The whole thrust of ministry, in whatever capacity it is performed, but most especially that of youth ministry, is community, to bring people together in a shared experience of faith in Christ. Nurturing is a goal of any ministry, indeed it is the goal, perhaps. To attain this goal people must draw close to others, ministers must come alongside the members with whom they work. To be in community really assumes that there is intimacy at some level. Community means proximity. Closeness. A depth of knowledge of each other. It certainly assumes openness on the minister’s part. Being accessible to the people one minister’s to is a given.
And here is the rub. We don’t do openness well in western culture.2 For many reasons, we don’t have much of a clue about boundaries in personal relationships, outside or inside the doors of the church.

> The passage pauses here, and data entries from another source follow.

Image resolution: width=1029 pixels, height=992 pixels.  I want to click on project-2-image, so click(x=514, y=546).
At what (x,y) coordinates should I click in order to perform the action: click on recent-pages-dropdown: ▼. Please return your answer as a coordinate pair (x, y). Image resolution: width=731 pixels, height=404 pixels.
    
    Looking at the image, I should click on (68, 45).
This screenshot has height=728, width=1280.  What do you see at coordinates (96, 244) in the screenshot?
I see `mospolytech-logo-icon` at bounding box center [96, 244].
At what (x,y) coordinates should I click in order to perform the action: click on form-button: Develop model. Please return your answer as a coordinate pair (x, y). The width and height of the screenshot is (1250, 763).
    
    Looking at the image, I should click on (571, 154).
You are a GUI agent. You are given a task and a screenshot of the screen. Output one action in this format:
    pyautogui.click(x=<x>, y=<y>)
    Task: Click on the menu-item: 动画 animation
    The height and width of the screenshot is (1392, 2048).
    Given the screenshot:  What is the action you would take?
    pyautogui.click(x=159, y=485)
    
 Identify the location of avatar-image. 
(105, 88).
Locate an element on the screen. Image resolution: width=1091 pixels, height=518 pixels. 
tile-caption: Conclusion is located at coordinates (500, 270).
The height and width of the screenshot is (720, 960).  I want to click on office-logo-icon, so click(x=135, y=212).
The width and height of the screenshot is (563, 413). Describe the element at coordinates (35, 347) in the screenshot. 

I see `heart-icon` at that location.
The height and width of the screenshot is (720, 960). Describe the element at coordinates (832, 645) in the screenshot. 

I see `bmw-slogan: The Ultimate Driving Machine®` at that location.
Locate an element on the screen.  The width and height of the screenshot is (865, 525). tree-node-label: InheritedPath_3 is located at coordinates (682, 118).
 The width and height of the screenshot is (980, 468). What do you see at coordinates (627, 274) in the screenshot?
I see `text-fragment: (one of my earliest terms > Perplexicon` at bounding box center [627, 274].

From both the perspective of the minister and also the church member, there is more often than not very fuzzy thinking about boundaries, if there is any thought about it at all. I would argue the latter is most often the case. There is something we do not love about walls. Ministers, lay and clergy, strive to bring down the walls that separate. This is well and good, depending on what walls are being torn down. Walls of racism, ageism, economism, etc., are worthy of dismantling. So, of course, is the wall of sin that separates us from God. However, there are walls that need to remain standing. These walls have to do with privacy, with personality, with individual space. These “rabbits” need a place to hide. A well-tended garden is a wonderful thing to see, but it would not become one without a protective fence that keeps unwanted scavengers out. Leaders in the church, especially those involved in youth ministry, need to “walk the line and set the wall between us once again.” These words, no doubt, sound threatening to some. Perhaps even heretical. They should not. And they need not.